**Dataset**
- - - - -
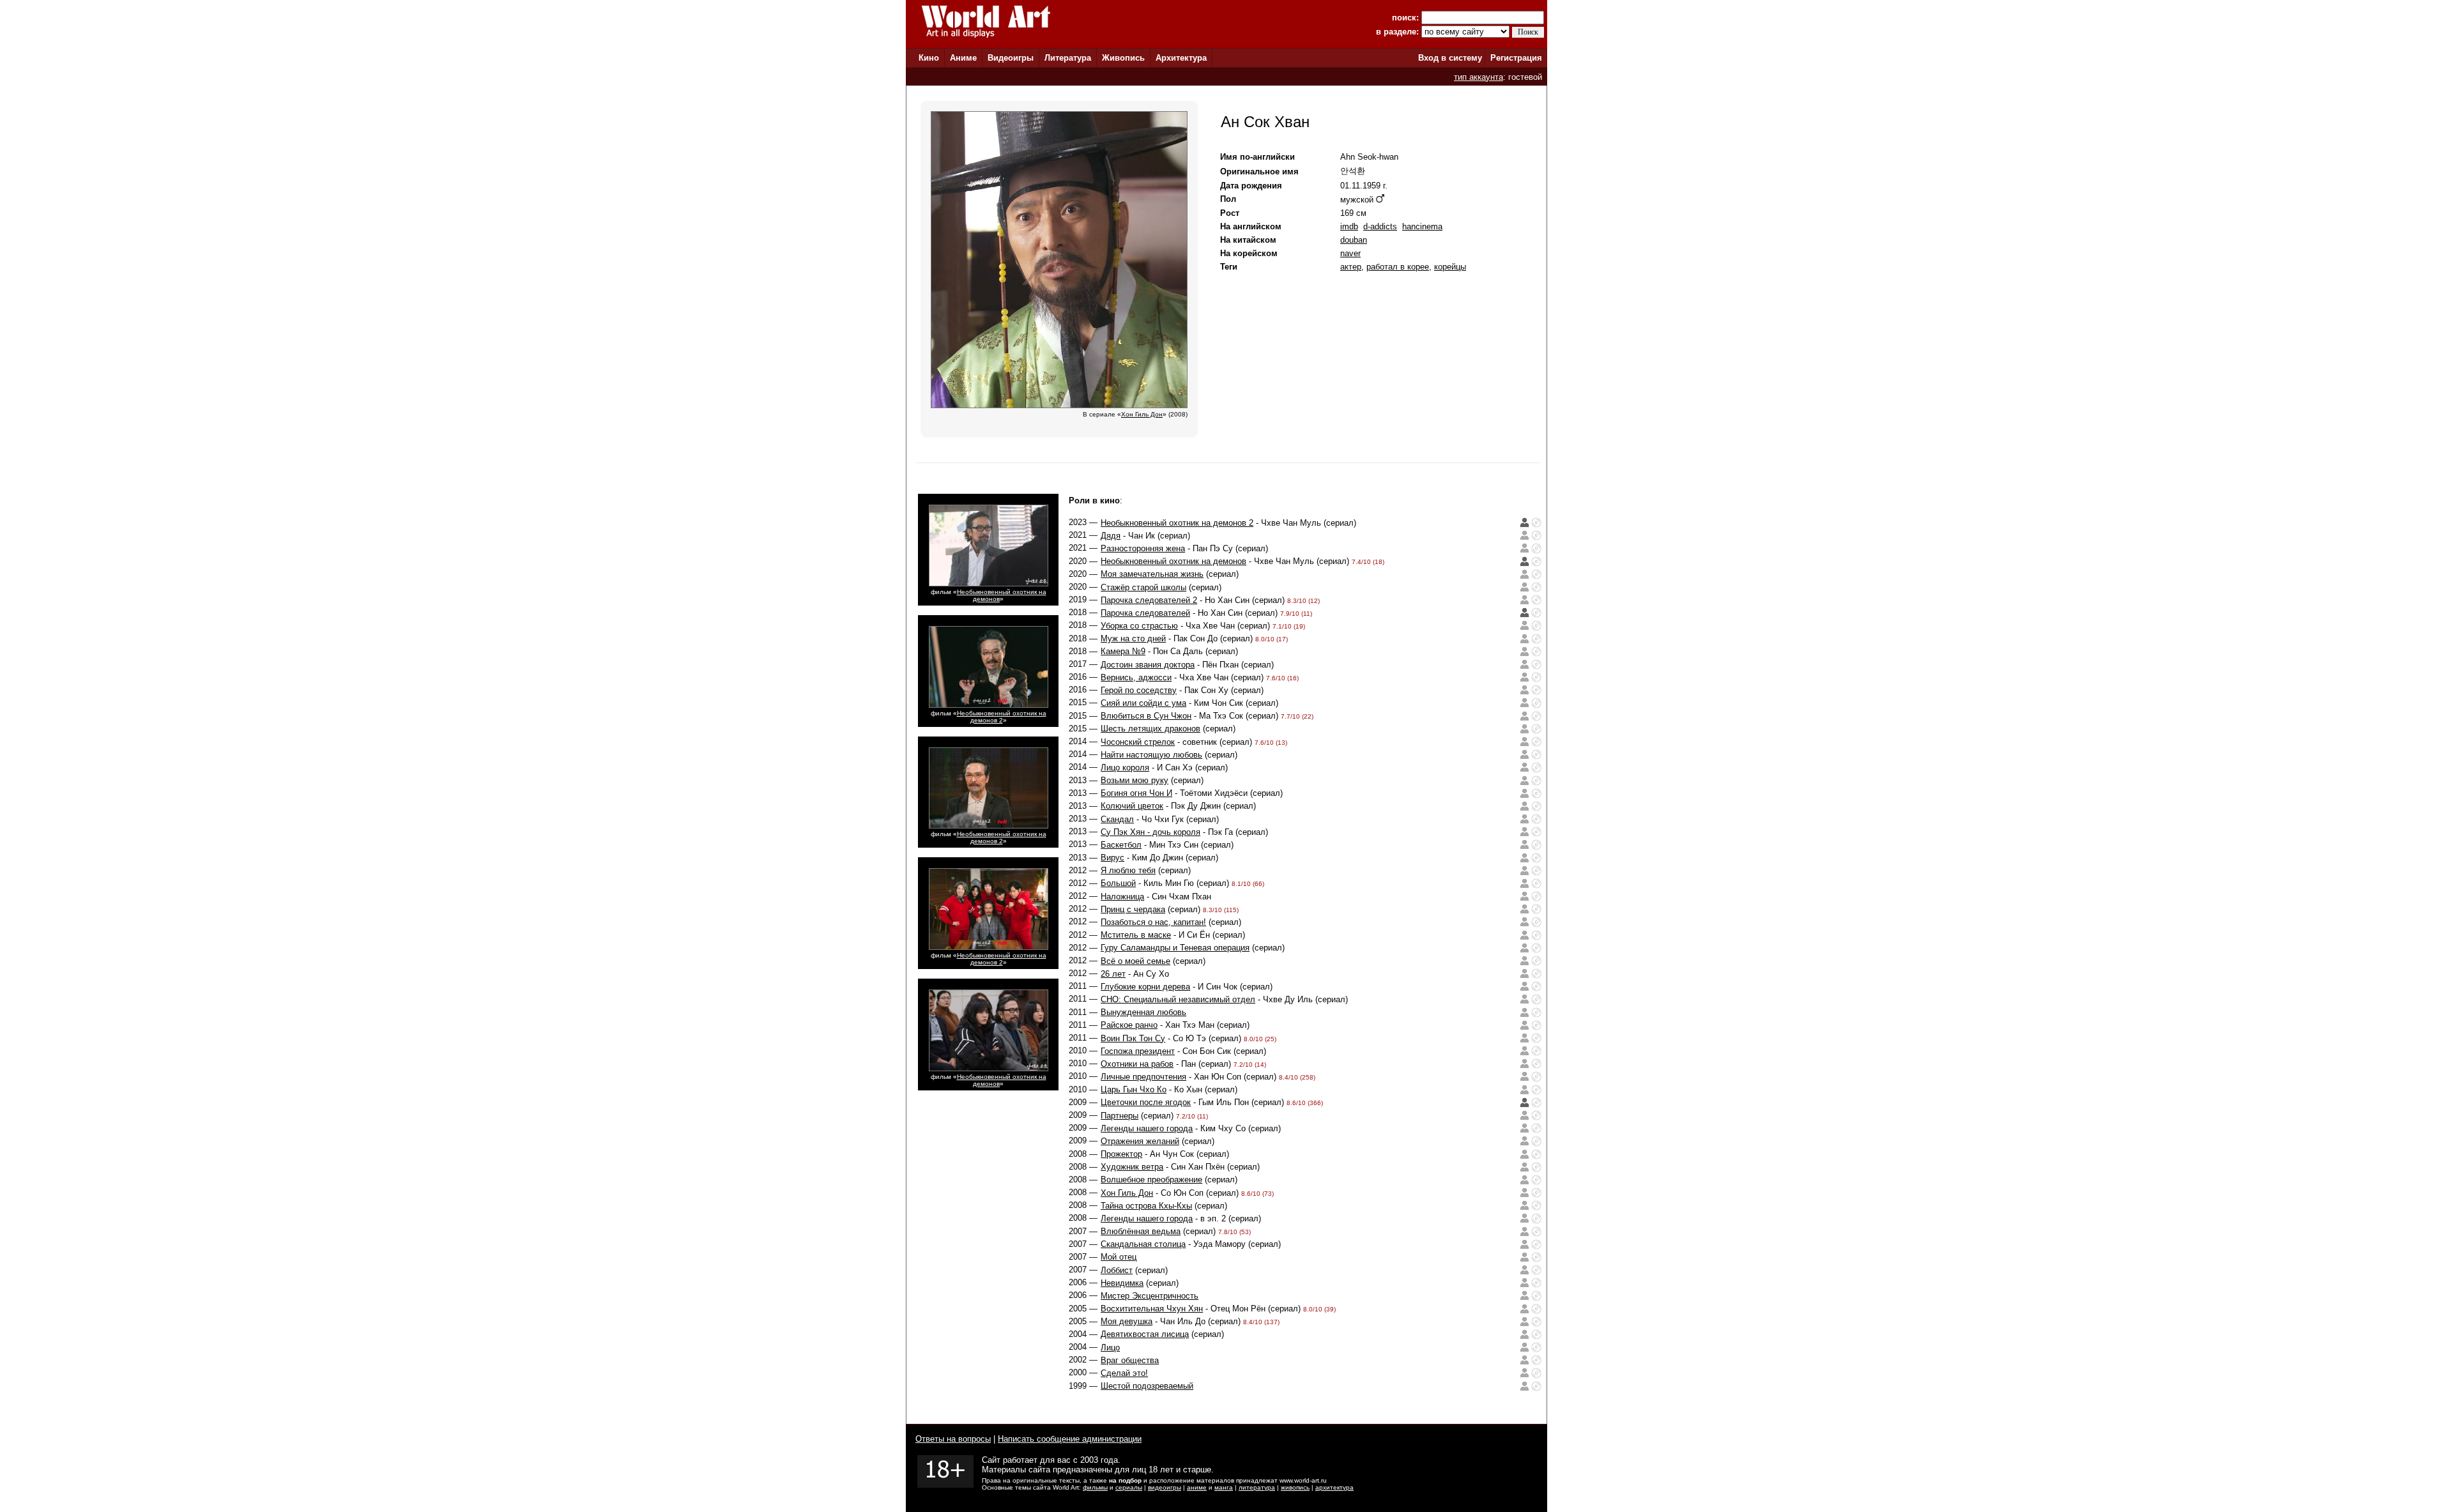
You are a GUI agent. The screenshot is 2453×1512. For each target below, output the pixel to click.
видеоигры (1164, 1487)
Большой (1118, 883)
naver (1350, 253)
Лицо (1110, 1347)
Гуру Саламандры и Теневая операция (1175, 947)
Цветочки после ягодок (1146, 1102)
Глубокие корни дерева (1145, 986)
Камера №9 (1123, 651)
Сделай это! (1124, 1373)
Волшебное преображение (1151, 1179)
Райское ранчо (1129, 1025)
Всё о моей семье (1135, 961)
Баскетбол (1121, 845)
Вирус (1112, 857)
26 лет (1113, 974)
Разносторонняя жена (1143, 548)
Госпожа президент (1138, 1051)
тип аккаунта (1478, 77)
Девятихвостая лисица (1145, 1334)
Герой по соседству (1139, 690)
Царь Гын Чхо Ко (1133, 1089)
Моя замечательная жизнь (1152, 574)
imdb (1349, 226)
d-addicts (1380, 226)
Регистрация (1516, 58)
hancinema (1422, 226)
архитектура (1334, 1487)
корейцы (1450, 266)
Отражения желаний (1140, 1141)
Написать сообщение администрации (1070, 1439)
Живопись (1123, 58)
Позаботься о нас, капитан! (1153, 922)
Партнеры (1119, 1115)
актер (1350, 266)
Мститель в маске (1136, 935)
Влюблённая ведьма (1141, 1231)
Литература (1067, 58)
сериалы (1128, 1487)
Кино (929, 58)
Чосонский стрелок (1138, 742)
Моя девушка (1126, 1321)
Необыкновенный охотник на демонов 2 (1001, 717)
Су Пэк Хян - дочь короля (1150, 832)
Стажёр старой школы (1143, 587)
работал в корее (1397, 266)
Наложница (1122, 896)
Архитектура (1181, 58)
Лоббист (1117, 1270)
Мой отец (1118, 1257)
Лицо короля (1125, 767)
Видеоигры (1011, 58)
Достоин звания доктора (1148, 664)
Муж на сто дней (1133, 638)
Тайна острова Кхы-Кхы (1146, 1205)
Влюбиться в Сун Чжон (1146, 716)
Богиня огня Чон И (1136, 793)
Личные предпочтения (1143, 1076)
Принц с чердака (1133, 909)
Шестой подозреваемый (1147, 1386)
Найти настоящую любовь (1151, 755)
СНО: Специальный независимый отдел (1178, 999)
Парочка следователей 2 (1149, 600)
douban (1353, 240)
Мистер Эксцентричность (1149, 1296)
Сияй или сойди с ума (1143, 703)
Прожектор (1121, 1154)
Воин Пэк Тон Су (1133, 1038)
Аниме (963, 58)
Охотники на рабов (1137, 1064)
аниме (1197, 1487)
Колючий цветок (1132, 806)
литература (1257, 1487)
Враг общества (1130, 1360)
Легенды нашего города (1147, 1128)
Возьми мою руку (1134, 780)
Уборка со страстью (1139, 625)
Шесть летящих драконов (1150, 728)
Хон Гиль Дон (1127, 1193)
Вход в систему (1450, 58)
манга (1223, 1487)
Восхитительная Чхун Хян (1152, 1308)
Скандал (1117, 819)
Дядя (1110, 535)
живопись (1295, 1487)
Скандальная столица (1143, 1244)
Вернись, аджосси (1136, 677)
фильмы (1095, 1487)
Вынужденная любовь (1143, 1012)
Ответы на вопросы (953, 1439)
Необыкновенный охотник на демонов (1173, 561)
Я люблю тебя (1128, 870)
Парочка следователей (1145, 613)
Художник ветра (1132, 1167)
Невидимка (1122, 1283)
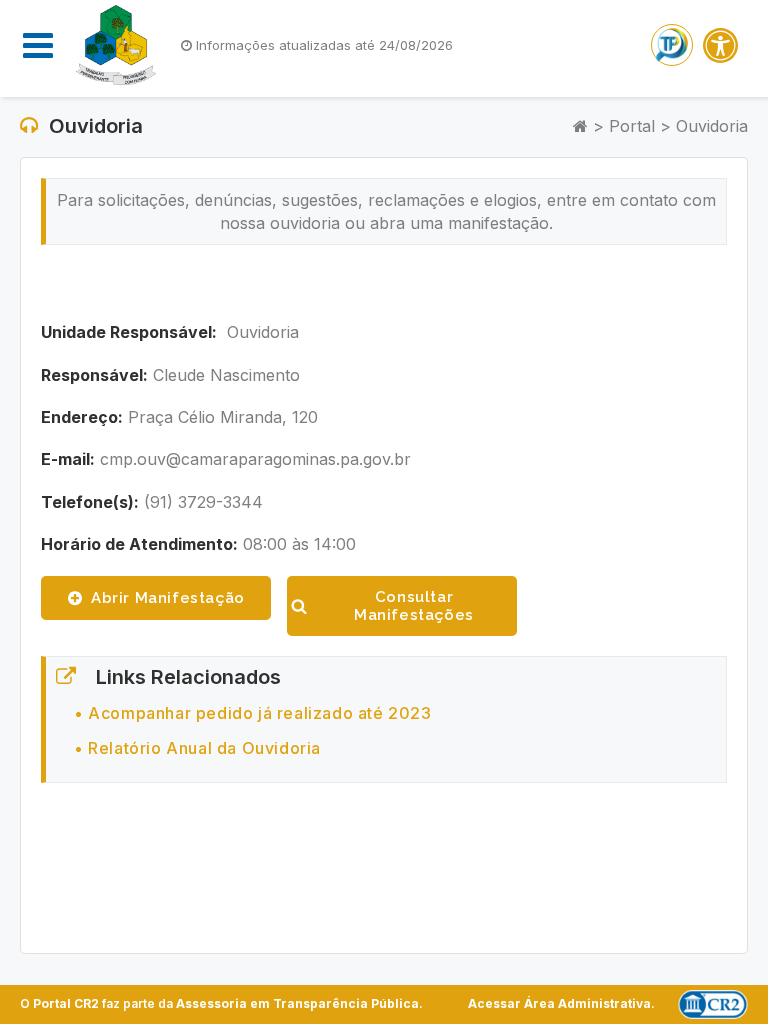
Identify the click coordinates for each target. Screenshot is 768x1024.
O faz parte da (219, 1003)
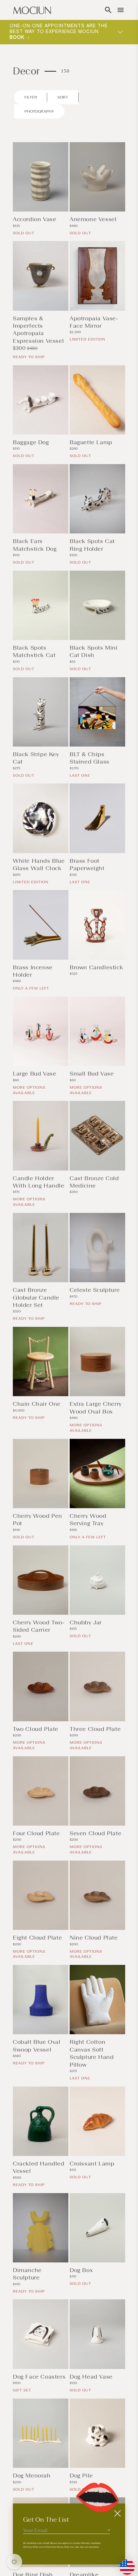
- - - - -
**Your goal**
Emit the lines of the material exactly, from its first line to the line containing "Цветочки после ягодок (1146, 1102)", inclusive; leave every picture out.

**Result of this exercise**
You are a GUI agent. The screenshot is 2453×1512. For each target below, output the pixel to click.
видеоигры (1164, 1487)
Большой (1118, 883)
naver (1350, 253)
Лицо (1110, 1347)
Гуру Саламандры и Теневая операция (1175, 947)
Цветочки после ягодок (1146, 1102)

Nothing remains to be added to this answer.